2010’dan itibaren yayınevlerine taslaklarımı gönderiyordum. Dönüş yapıp kitabımı neden basamayacaklarını söylediklerinde bile mutlu oluyordum. Birkaç defa yayınevlerini dolaştım, para isteyenlere böyle bir imkânımın olmadığını söyledim.



Sonuçta, 2015’te Kuzgun Kitap ile anlaşma yaptım. 2018’de de başka bir yayınevine geçtim. Onur Kitap ile çalışıyorum. Başkalarının Hayatı (Sevda Çiçeğim), Aşk Ekmek ve Ölüm, Efeler Yalnız Ölür, Nihan… Dört kitap şimdilik bunlar yeter. İçime sinmeyen kitaplar yazmak niyetinde değilim.



Selim İleri, Altın Kitaplar ile çalıştığı dönemde piyasaya çıkan bazı kitaplarını sonradan tekrar elden geçirmiş, çünkü yayınevi kendisinden her yıl bir kitap istiyormuş. Acele edince de Selim İleri’nin içine sinmeyen kitaplar piyasaya çıkıyormuş, ben bunun olmasını istemiyorum.



***



Türkiye’de bazı şeyler zor ilerliyor, hatta Norveç gibi ülkelerde, yazarların hayatını devam ettirmeleri için, devlet kitaplarını satın alıp kütüphanelere dağıtıyormuş. Olsun, biz burada hayatımızı ikame ettiriyoruz, güzel ülkemizin şartlarına uygun yaşıyoruz.



Üstelik eğer sen hayallerin için bir şey yaparsan, er veya geç, tüm şartlar ve hiç tanımadığın insanlar sana yardımcı olmak için sıraya giriyor. En azından benim yaşamımda bu böyleydi.



Ben elimden geleni yapayım, hakkını vereyim kitaplarım bir şekilde, ağır aksak da olsa okura ulaşıyor, çünkü okurun biri de bir, bini de bir benim için.



Kendimi geliştirmeye, farklı kitaplar okumaya, deneysel olmaya çalışıyorum. Umberto Eco, bir yazarın okuduğu yazarların ve kitap tarzlarının sürekli değişeceğini, değişmesi gerektiğini söyler.



Ayrıca yazarlar üzerine video seyrediyorum, arabamda sesli kitap ve radyo tiyatrosu dinliyorum.

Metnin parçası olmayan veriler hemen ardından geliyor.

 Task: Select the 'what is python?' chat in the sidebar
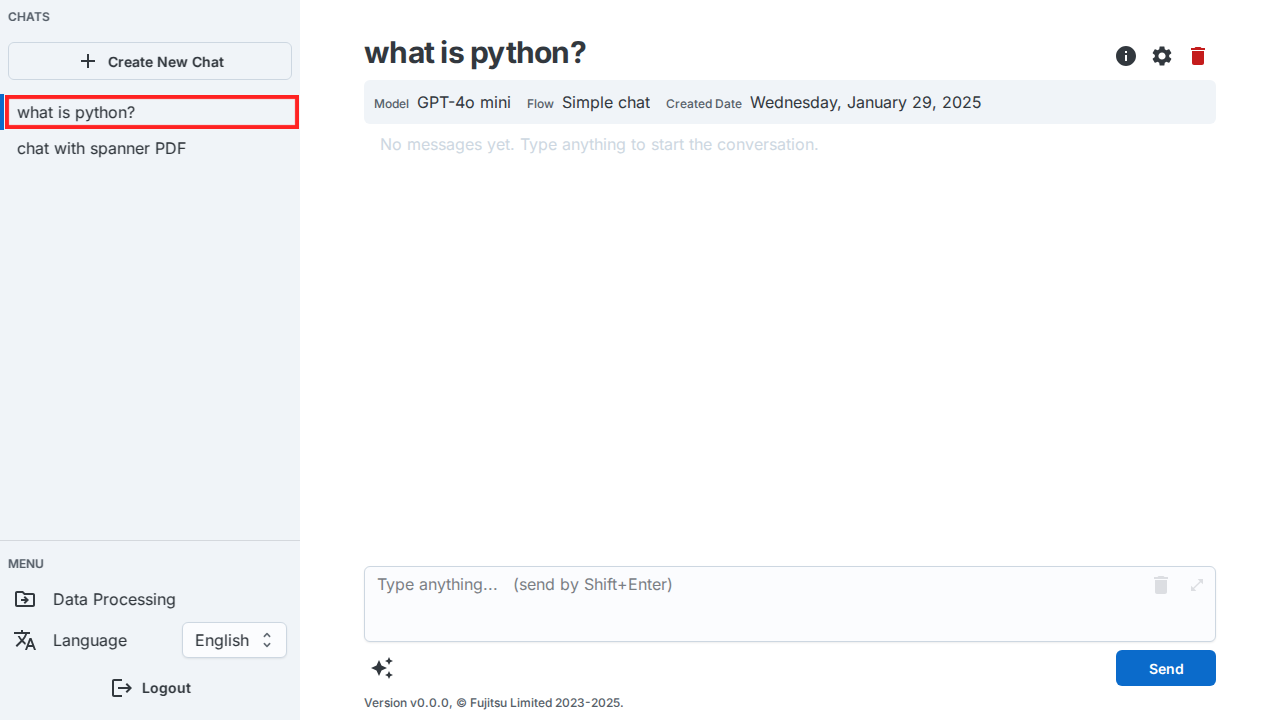pos(152,113)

Ama kimi zaman şu da kafamı kurcalıyor. Bu hayata kimler geldi geçti, ne yetenekli insanlar vardı ama onlara imkân verilmediği için hayallerini gerçekleştiremediler. O yüzden fazla gürültü yapmamak, hayallerini gerçekleştirirken küstahça bir tavır takınmamak gerektiği kanaatine varıyorum.



Virginia Woolf’un şu sözlerini severim.



“Ne hoş bir güzelliği vardır; Hafif adımlarla, dünyadan gülümseyerek geçenlerin.



Kimseye bir kötülüğü dokunmadan yaşayanların, onurlu bir yaşamı seçenlerin…”



Tabii, bir şeyler yapmak, yazmak, kafamdaki taslakları kâğıda dökmek istiyorum ama bir yandan da ben hafif adımlarla yaşamalıyım, dünyadan gülümseyerek geçmeliyim, kimseyi incitmemeli ve emeğinden etmemeliyim. Kimseye bir kötülüğüm dokunmadan onurlu bir yaşam sürmeliyim.



Hayatım boyunca yazmalıyım, yazdıkça da hayat bulmalıyım.